Theory of Valley-Density Wave and Hidden Order in Iron-Pnictides

TL;DR

This paper develops a theoretical framework for understanding the complex density wave orders in iron-pnictides, revealing a hidden order that explains structural transitions and coexistence of different density waves.

Contribution

It introduces a unified symmetry-based theory of density waves in iron-pnictides, predicting hidden orders and their role in structural and magnetic transitions.

Findings

Prediction of coexisting SDW and PDW with perpendicular orientations

Explanation of structural transition as a consequence of hidden order

Identification of observable signatures like orbital ferromagnetism

Abstract

In the limit of perfect nesting, the physics of iron-pnictides is governed by the density wave formation at the zone-edge vector M. At high energies, various spin- (SDW), charge- (CDW), orbital/pocket- (PDW) density waves, and their linear combinations, all appear equally likely, unified within the unitary order parameter of U(4)XU(4) symmetry. Nesting imperfections and low-energy interactions reduce this symmetry to that of real materials.
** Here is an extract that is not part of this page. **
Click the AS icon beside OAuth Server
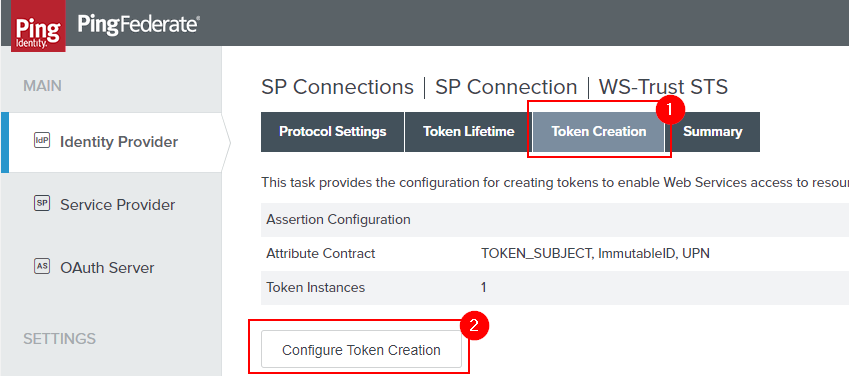This screenshot has height=376, width=849. 42,267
Nevertheless, the generic ground state preserves a distinct signature of its highly symmetric origins: a SDW along one axis of the iron lattice is predicted to coexist with a perpendicular PDW, accompanied by weak charge currents. This "hidden" order induces the structural transition in our theory, naturally insures T_s >= T_N, and leads to orbital ferromagnetism and other observable consequences.